Une autre anecdote, et c’est par là que nous terminerons ces préliminaires généalogiques, milite encore en faveur de l’origine toscane.

À huit milles de Florence, sur la route de Sienne, au-dessus d’une colline agréable et bien cultivée, s’élève le gros bourg de San Casciano, célèbre par cette auberge de la Campana habitée par Machiavel, et sur le seuil de laquelle on le voyait en sabots et en habits de paysan, demander aux voyageurs des nouvelles de leur pays, jouer, crier, se disputer avec l’hôte, le meunier et le boucher de l’endroit ; c’est ainsi, comme il l’a dit lui-même, qu’il calmait l’effervescence de son cerveau. À une vingtaine de milles plus loin, est Certaldo, qui se vante d’avoir donné naissance à Boccace. Entre ces deux points illustrés par les souvenirs de ces deux hommes de génie, dans une vallée riante, est un village inconnu, tellement il est peu considérable ; une église sans renommée, tellement elle est dépourvue de toutes les merveilles des arts qui fourmillent en Italie.

Il y avait là, en 1807, à l’époque la plus brillante de l’empire français, un curé qui se nommait Bonaparte. Il était pauvre et obscur, comme si un homme de son nom, n’avait pas tiré un pape du Vatican pour se faire sacrer à Notre-Dame ; doux et sans ambition, comme s’il n’était pas l’oncle de Laetitia et le grand-oncle du jeune général qui avait si glorieusement conquis l’Italie, salué les pyramides, et qui faisait et défaisait les rois en Europe. C’était un autre Alcinoüs dans les jardins de son presbytère, taillant ses arbres, mariant ses quelques vignes aux cinq ou six ormeaux de son petit domaine, et qui, comme le père d’Ulysse, portait un manteau troué et une chaussure rapiécée. Tout le bruit que faisait son petit-neveu dans le monde avait passé par-dessus sa tête sans qu’il l’entendît.

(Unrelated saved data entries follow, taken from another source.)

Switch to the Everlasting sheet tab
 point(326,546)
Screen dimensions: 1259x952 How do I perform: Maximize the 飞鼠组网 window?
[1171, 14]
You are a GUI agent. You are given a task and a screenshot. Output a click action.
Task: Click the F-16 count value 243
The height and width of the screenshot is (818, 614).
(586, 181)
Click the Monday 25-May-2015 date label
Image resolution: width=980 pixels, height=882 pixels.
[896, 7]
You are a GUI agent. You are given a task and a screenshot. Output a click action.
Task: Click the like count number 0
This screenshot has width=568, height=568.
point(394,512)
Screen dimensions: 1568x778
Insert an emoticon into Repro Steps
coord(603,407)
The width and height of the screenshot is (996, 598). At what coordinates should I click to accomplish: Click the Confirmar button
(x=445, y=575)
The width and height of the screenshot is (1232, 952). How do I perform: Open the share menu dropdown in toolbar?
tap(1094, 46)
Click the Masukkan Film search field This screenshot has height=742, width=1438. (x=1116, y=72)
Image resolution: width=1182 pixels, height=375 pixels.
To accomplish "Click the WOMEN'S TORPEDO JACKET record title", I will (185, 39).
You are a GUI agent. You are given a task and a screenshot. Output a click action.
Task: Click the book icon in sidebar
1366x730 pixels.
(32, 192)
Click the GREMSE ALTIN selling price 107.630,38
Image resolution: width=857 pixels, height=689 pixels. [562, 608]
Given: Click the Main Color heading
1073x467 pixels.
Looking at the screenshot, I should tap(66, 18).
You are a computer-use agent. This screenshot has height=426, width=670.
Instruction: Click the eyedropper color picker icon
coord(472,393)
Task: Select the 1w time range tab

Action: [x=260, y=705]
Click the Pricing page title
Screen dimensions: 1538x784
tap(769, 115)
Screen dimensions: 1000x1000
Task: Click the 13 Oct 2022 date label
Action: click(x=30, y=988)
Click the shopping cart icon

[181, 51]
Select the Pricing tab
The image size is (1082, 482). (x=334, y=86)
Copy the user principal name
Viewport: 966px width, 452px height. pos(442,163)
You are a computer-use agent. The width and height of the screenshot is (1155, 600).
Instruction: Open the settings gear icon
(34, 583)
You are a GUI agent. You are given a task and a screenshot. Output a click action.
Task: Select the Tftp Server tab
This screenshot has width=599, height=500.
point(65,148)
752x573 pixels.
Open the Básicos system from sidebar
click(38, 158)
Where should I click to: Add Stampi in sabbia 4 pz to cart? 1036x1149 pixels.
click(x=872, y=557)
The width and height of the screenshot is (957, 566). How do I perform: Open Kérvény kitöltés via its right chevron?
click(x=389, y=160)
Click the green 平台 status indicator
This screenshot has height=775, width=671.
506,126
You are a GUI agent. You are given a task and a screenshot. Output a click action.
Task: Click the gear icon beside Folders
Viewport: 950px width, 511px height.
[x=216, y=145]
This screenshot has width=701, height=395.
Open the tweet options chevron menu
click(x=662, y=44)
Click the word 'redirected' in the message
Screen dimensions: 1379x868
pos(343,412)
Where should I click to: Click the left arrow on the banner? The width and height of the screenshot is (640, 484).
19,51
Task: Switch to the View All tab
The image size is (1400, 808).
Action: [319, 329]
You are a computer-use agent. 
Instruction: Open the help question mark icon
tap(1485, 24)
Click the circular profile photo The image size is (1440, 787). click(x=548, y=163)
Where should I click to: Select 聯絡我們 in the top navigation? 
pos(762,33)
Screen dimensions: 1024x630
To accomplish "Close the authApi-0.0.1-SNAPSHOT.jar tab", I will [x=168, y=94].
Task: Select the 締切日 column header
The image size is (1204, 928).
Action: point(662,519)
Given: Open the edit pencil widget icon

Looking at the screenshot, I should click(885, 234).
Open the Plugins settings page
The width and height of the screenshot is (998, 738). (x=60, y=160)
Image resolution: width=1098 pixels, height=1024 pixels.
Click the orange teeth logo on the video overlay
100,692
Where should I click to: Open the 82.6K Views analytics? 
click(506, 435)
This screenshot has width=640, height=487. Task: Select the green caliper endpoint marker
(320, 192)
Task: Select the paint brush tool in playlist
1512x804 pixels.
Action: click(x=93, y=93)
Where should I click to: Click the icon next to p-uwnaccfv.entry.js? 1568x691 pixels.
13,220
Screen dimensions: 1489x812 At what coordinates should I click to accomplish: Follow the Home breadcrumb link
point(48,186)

Personne autour de lui ne se doutait de sa glorieuse parenté ; il paraissait avoir tout oublié, pour ne songer qu’à ses paroissiens simples et ignorants comme lui ; derrière l’église serait son tombeau ; dans sa maison curiale était un fusil qui donnait quelquefois du gibier à sa table, quelques lignes avec lesquelles il péchait dans un étang voisin. Si l’on ajoute à ces moyens de distraction la culture de quelques fleurs et la dîme qu’il allait recueillir deux fois par an, on aura un résumé exact des occupations temporelles du curé Bonaparte, qui, quant au spirituel, n’innovait jamais, disait la messe deux fois par semaine, et prêchait tous les dimanches après vêpres. Cependant il y avait trois personnages que le curé distinguait, et dont il s’occupait plus particulièrement que de ses autres paroissiens : une jeune fille, un jeune garçon et… une poule. La poule était blanche et familière, excellente couveuse, et quand le curé déjeunait sous une petite tonnelle devant sa porte, la poule chérie venait becqueter les miettes de sa table. Elle allait à lui quand il l’appelait, se laissait caresser, et poussait quelquefois la condescendance jusqu’à pondre ses œufs quotidiens dans les plis poudreux de sa soutane ; avec celle-là l’intimité était complète.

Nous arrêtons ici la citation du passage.